Hence "restrict the level geometry slightly and pick one and two halves." If you're going to have an obvious gravity barrier every four screens to purge the persistence of destroyed game objects, then a limit on backtracking is obviously one of the "two halves".

UncleSporky wrote:
You also have to clarify that by "destructibility" you mean "wholly persistent destructibility throughout the entire level."

Which brings me to restricting level geometry. Assume that the portion of a 2-way scrolling map through which destruction persists is 32 screens long, or 512 columns of 16-pixel-wide metatiles. If only one thing in each column is allowed to be persistently destroyed, the destruction buffer takes 64 bytes.

UncleSporky wrote:
Would people accept blocks respawning 5 screens behind them? Why would that be a problem?

In some games, players are supposed to backtrack and "farm" for a resource by killing enemies. In Mega Man, it's energy. In Zelda, it's cash. In a DW/FF style role-playing game, it's experience.

But in other games, farming is not expected. Is Mario supposed to hit a block, get the mushroom, go five screens away, come back, hit the same block, and get a fire flower? Or run back and collect the same coins over and over?

And then there's the other kind of farming, Harvest Moon/Animal Crossing style. If you have a huge plot of land, and you can plant things in each grid cell, the game needs to save what crop is planted in each cell and how long until it's mature.

UncleSporky wrote:
In a large number of games, enemies respawn off screen constantly.
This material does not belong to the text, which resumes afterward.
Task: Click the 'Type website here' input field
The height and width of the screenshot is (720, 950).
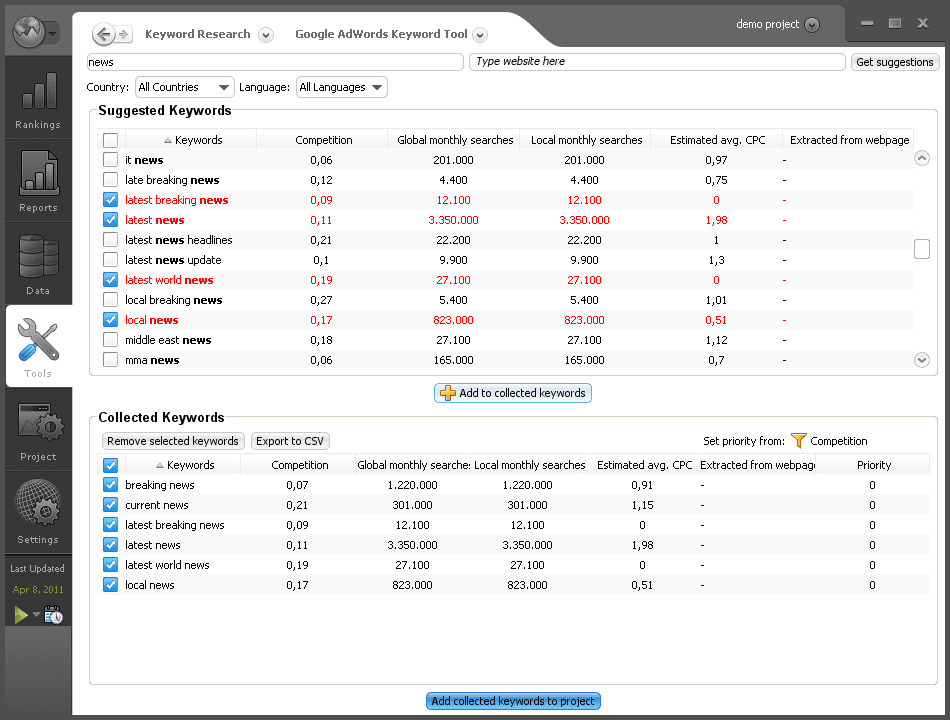Action: coord(657,62)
And players got frustrated with it when they would defeat an enemy to clear the path, walk offscreen to get a running start to make the jump, and then the enemy would respawn, again blocking the path, and knock the player back into a bottomless pit. See the list of most annoying examples at "Knockback" on TV Tropes.

UncleSporky wrote:
Is it completely impossible to do any compressing/decompressing on the fly as the player moves around?

It's possible. Games like Sonic the Hedgehog, Blaster Master, and tokumaru's pet project use multiple layers of metatiles to accomplish this.

by on (#77992)
Enemies are just objects in most cases. Just keep track of all objects that have been killed in a 2 screen area of the screen you're on. And then also have separate objects that never ever get cleared, coins and blocks and such. That way you can have objects that respawn and objects that don't.

by on (#77993)
3gengames wrote:
Enemies are just objects in most cases. Just keep track of all objects that have been killed in a 2 screen area of the screen you're on. And then also have separate objects that never ever get cleared, coins and blocks and such.

Which breaks for cases such as 1-2 from SMB1. See previous discussion about persistent destruction.

by on (#77995)
Well background objects could be represented by a 2-bit "state" system of some sort. Although in a free-scrolling engine that'd get more huge with the memory needed. But oh well.